Chronic post-surgical pain
Chronic post-surgical neuropathic pain (CPSP) is a recognised adverse consequence of surgery. A significant number of patients undergoing common surgical procedures report persistent or intermittent pain of varying severity at one year postoperatively. CPSP has become a health priority and has been included in the International Classification of Diseases 11th Revision (ICD-11), due to the joint efforts of World Health Organization (WHO) and IASP. 1It is our ambition to reverse the chronic nature of pain for these patients or to prevent the development of chronic post-surgical pain in patients that undergo surgery.

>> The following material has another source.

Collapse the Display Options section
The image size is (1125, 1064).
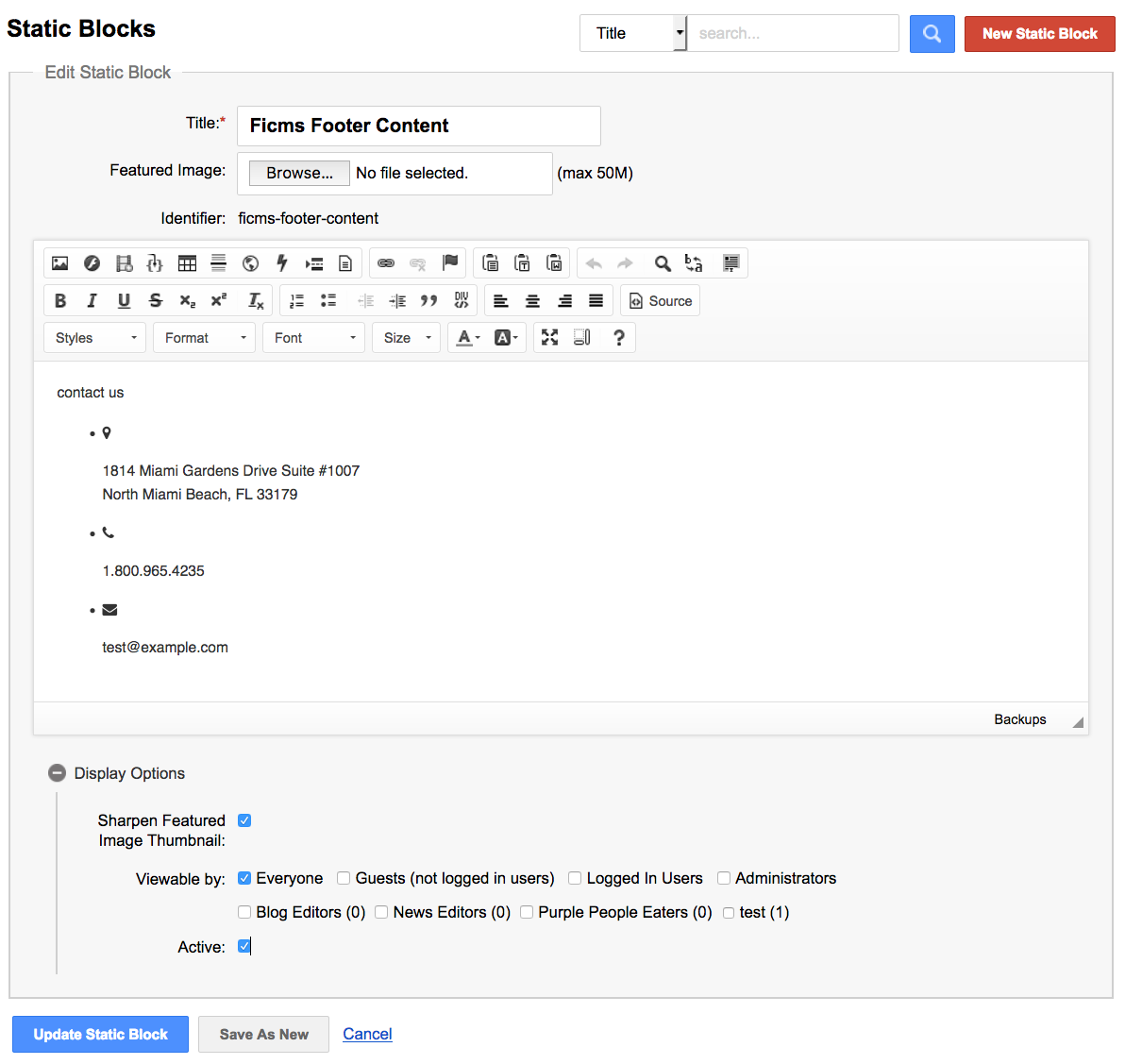point(58,773)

We therefore see a need for:
- Reverse the chronic nature of pain and/or neuropathy after surgery by showing that a subset of patients have permanent improvement in pain or symptoms of neuropathy without continued treatment
- Prevent the development of chronic pain 1 year after surgery with a time-limited treatment
Definition and symptoms
CPSP, also known as post-operative pain, is a complex disorder in which pain develops or increases in intensity following a surgical procedure and does not dissipate for at least several months.1 The painful symptoms often relate to the distribution of nerves in the area of the surgery, and therefore the type of pain can depend on the operation itself.2
Epidemiology and risk factors
CPSP is a common complication of surgery, affecting up to 30% of adults undergoing surgical procedures.3 The prevalence of CPSP is estimated at 55 million people across the US and EU, with approximately 2 million new cases per year.4-10 Patient factors and surgical characteristics affect the risk of developing acute post-surgical pain. Risk factors for CPSP include female gender, psychosocial issues, perioperative pain and type of surgical trauma.4-10 Neuropathic pain post-surgery is particularly high in operations such as amputation, hernia repair and mastectomy.11
Current management approaches
The management of CPSP is split into two approaches: prevention and treatment.12 Prevention techniques focus on the surgical procedure and include interventions such as regional anaesthesia and pre-emptive analgesia, although there is controversy regarding their effectiveness.12 Treatment for CPSP is complex because of the highly heterogeneous patient group; several pharmaceutical therapies are suggested for treatment, but their long-term benefits are questionable.
- Treede RD, et al. A classification of chronic pain for ICD-11. Pain 2015; 156(6): 1003–1007.
- Niraj G & Rowbotham J. BJA: British Journal of Anaesthesia, 107(1); 2011, 25–29.
- Fletcher D. In: Mick D, Guastella V editors. Chronic Postsurgical Pain. Berlin: Springer.
- Apfelbaum JL, et al. Anesth Analg 2003;97(2):534–40.
- Benhamou D, et al. Pain 2008;136(1-2):134–41.
- WHO/Europe, European Health for All family of databases. August 2014.
- CDC Centers for Disease Control and Prevention 2015.
- Davies HTO, et al. Pain Clin 1992;5(3):129–35.
- Macrae WA. Br J Anaesth 2008;101(1):77–86.
- Fletcher D. In: Mick D, Guastella V editors. Chronic Postsurgical Pain. Berlin: Springer; 2014. p.13–20.
- Schug SA, et al. Pain 2019;160(1):45–52.
- Reddi D, Curran N. Postgrad Med J 2014;90(1062):222–7.